-- TASK GOAL --
Recast the part of the entries that opens with the line containing "Task: Select the All results tab" and closes with the line containing "pos(47,432)", both included, as a Markdown table with the columns Row and Line. Number each line in Row, and leave out blank lines.
[START OF DATA FOR THIS EXERCISE]
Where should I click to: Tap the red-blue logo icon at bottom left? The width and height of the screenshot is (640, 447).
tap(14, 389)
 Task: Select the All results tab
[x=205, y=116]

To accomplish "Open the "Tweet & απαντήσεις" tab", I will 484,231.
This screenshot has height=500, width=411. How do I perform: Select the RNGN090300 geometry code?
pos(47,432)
[END OF DATA FOR THIS EXERCISE]
[START OF DATA FOR THIS EXERCISE]
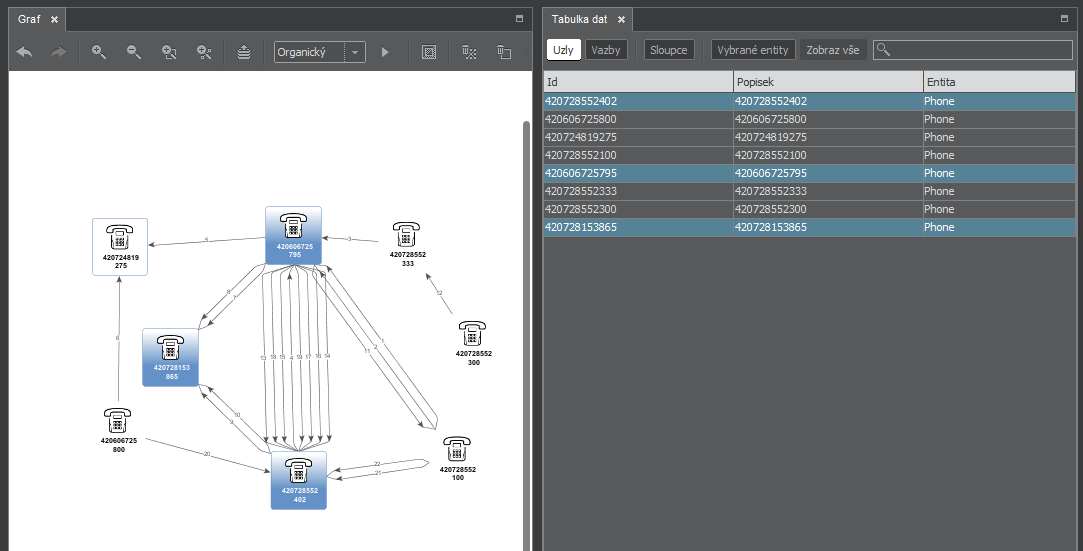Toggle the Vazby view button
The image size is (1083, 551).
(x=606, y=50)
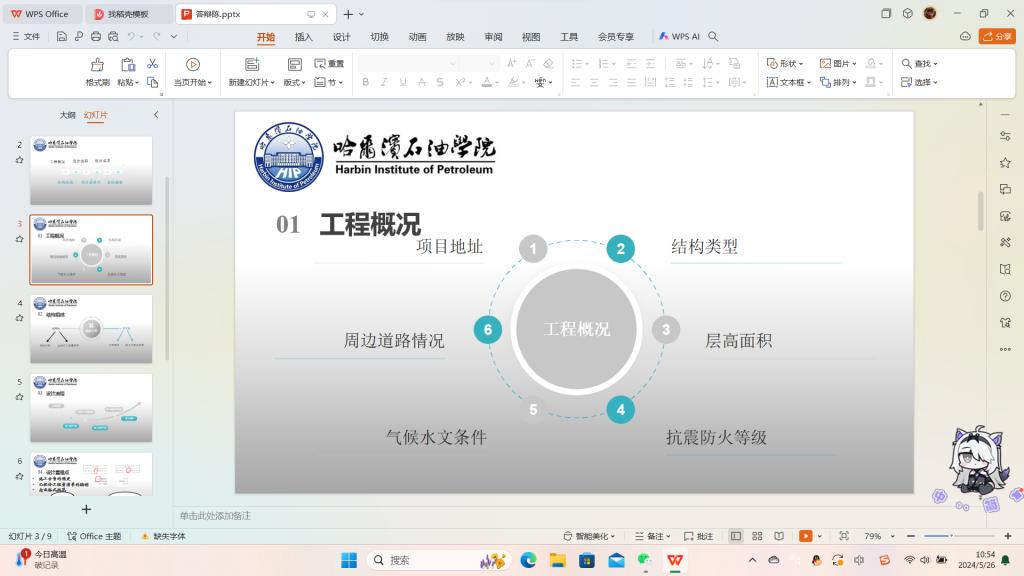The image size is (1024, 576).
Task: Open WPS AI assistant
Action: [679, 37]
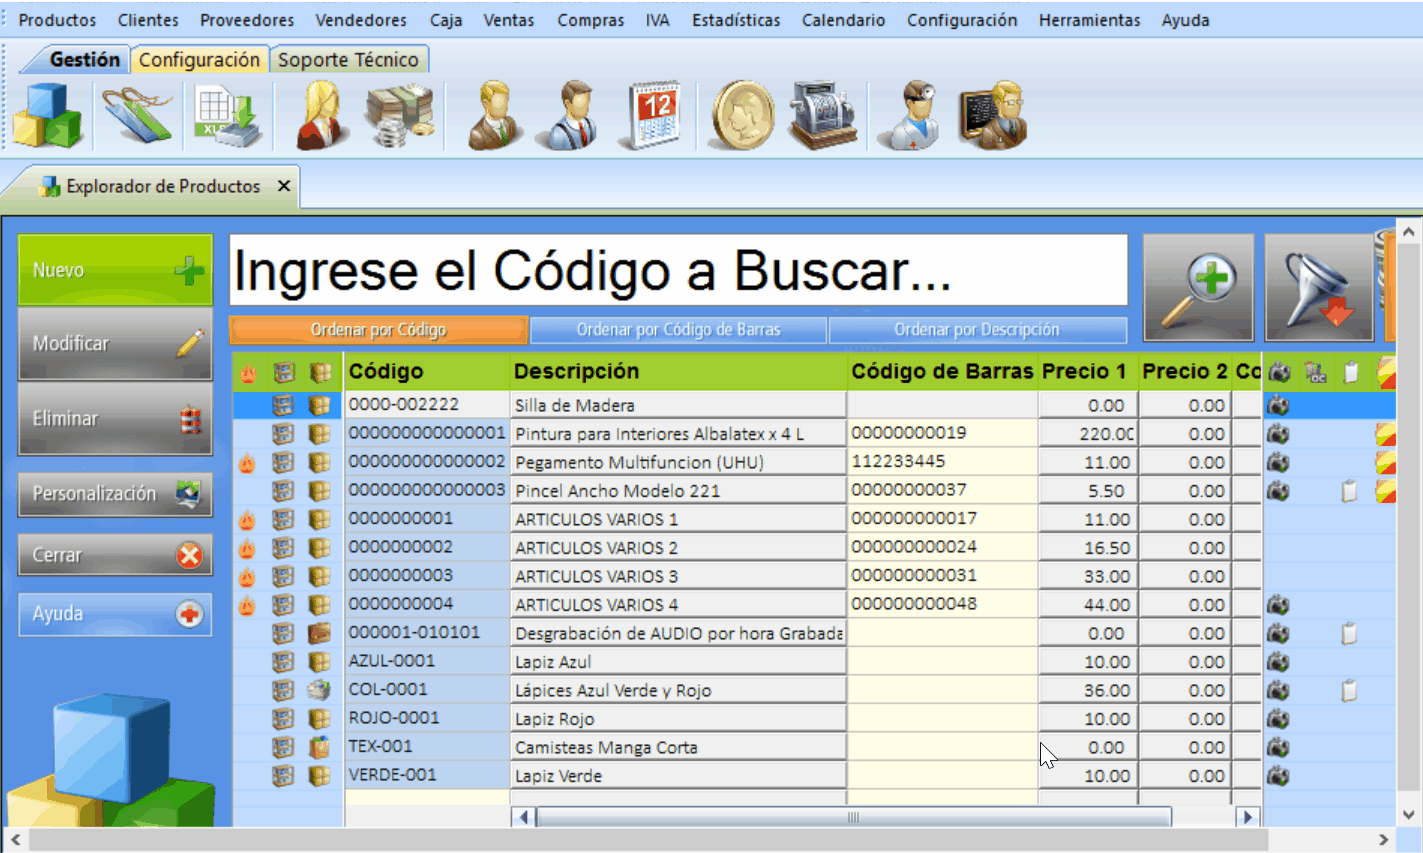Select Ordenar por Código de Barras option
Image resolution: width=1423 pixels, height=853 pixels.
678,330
[END OF DATA FOR THIS EXERCISE]
-- COMPLETE RESPONSE --
| Row | Line |
|---|---|
| 1 |  Task: Select the All results tab |
| 2 | [x=205, y=116] |
| 3 | To accomplish "Open the "Tweet & απαντήσεις" tab", I will 484,231. |
| 4 | This screenshot has height=500, width=411. How do I perform: Select the RNGN090300 geometry code? |
| 5 | pos(47,432) |